##### PAGE EXTRACT

PT: William (Dalrymple— one of the directors of the Jaipur Literature Festival) keeps saying that in fact. That he doesn’t have to really work hard. Everyone asks him how do you get this guy and how do you get that, and he says: the big turks? They’re ready, they’re like I’ll come. I don’t care who you have, who you don’t have. Of course he’s being humble, he’s being William but it’s a big part of any festival. You know, I’m going to come to the films we watched finally. How many films did we all end up watching? You of course, had to watch 13 films.

 

RB: 13 films

 

AC: I guess I’ve only seen about 10-12 films, about 2 or 3 a day. Many of the films showing I had already seen because living in New York itself you get to see them. But there are some really wonderful discoveries. There’s a film that I missed, it’s been running in New York for a while, it’s a documentary on Aie Weiwei: Never Sorry. I had heard it was good. It was absolutely stunningly brilliant, it’s an amazing, amazing documentary about this man and his spirit and his art itself is remarkable… challenging the Chinese authorities where you can be banned and everything else. It’s a terrific, terrific film. There’s some really wonderful discoveries. I saw a Korean film called Architecture 101. It was such a sweet romantic film, I had no idea what to expect and it was just lovely. It was a great way to start, a film at 10 in the morning.

 

RB: Our jury films have been pre-selected. There was a huge number of films and they send up 13 films for this jury and 20 films for that jury. Obviously there were two groups of people who were selecting for our… And we’ve seen some absolute… just enthralling films. One or two have been very, very strange and puzzling but that’s what a film festival is about. You can turn around and say confidently that 11 of these 13 films  will have five people sitting in the theatre whether they’re enthralling, good and whichever way it is. Only one of them was a true… you can say this is a box office success and well that’s fine but that in itself, it showed us who the people behind this festival are, you know, it shows your taste. So it shows the taste of the festival. We were very satisfied.

 

PT: I’m sure you can’t talk about it.

 

RB: Yes, we had to give seven prizes so we were sitting yesterday and we’ll probably sit again today but…

 

PT: But you can’t talk about some of your favourite films?

 

RB: No absolutely not.

 

AC: There was this film… it’s in competition is it, Valley of Saints?

 

RB: It is…

 

AC: And Ship of Theseus is also in competition?

##########
##### INPUT

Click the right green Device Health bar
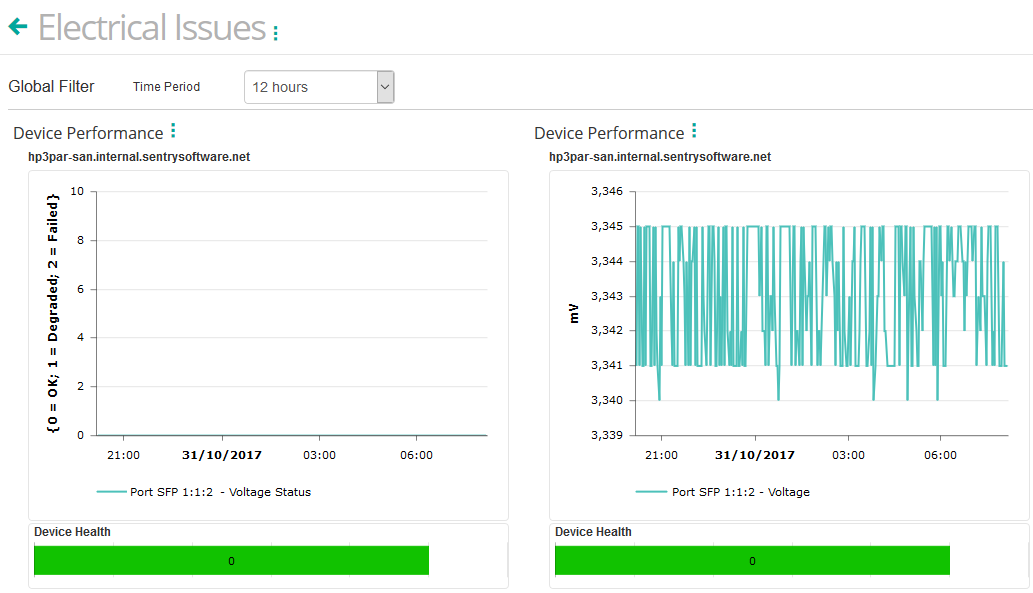Viewport: 1033px width, 593px height. point(751,561)
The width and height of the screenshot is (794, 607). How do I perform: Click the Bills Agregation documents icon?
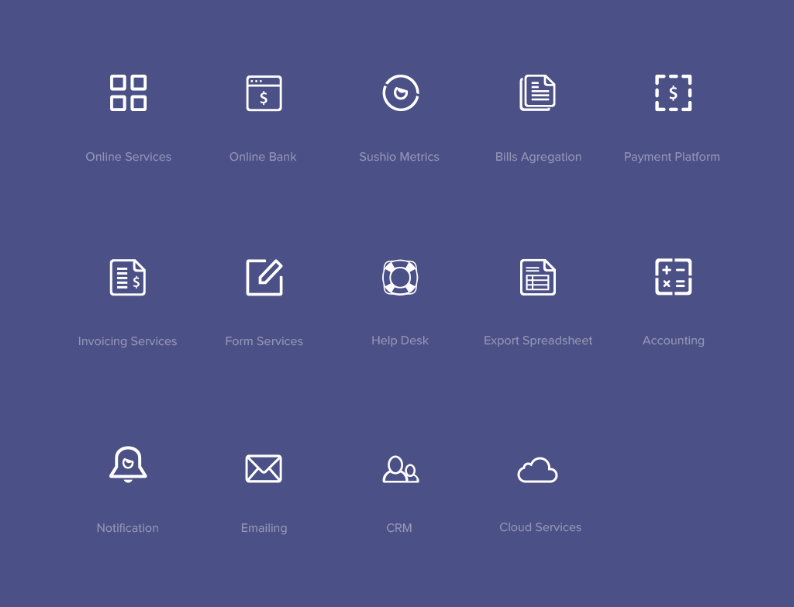click(537, 93)
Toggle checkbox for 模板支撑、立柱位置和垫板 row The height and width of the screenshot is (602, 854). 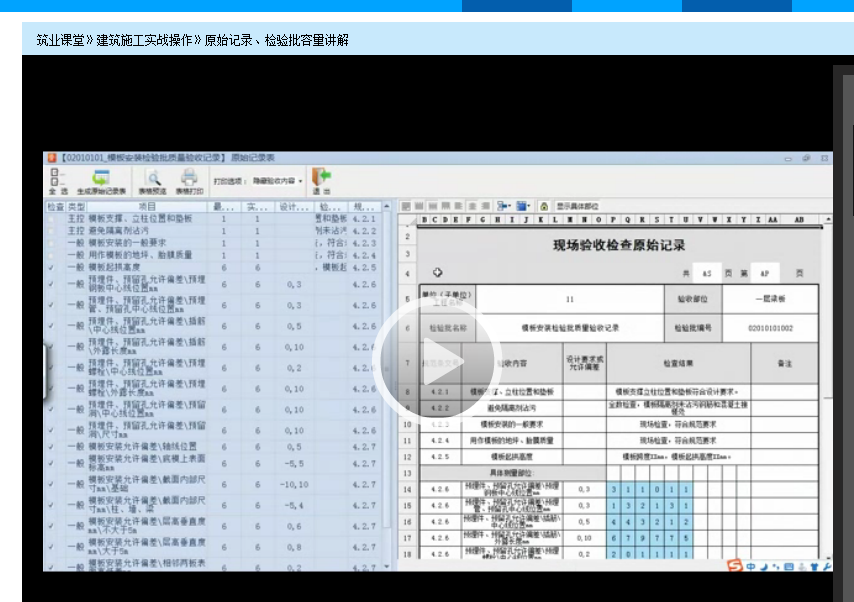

##########

## [EXERCISES]
(1) In the film festival conversation, what Korean film did AC see?
(2) Put every line of the records into a JSON list of strings, one string per line, skipping blank lines and leaving out the pictures.

## [ANSWERS TO THE PROBLEMS]
(1) Architecture 101.

(2)
[
  "Click the right green Device Health bar",
  "Viewport: 1033px width, 593px height. point(751,561)",
  "The width and height of the screenshot is (794, 607). How do I perform: Click the Bills Agregation documents icon?",
  "click(537, 93)",
  "Toggle checkbox for 模板支撑、立柱位置和垫板 row The height and width of the screenshot is (602, 854). "
]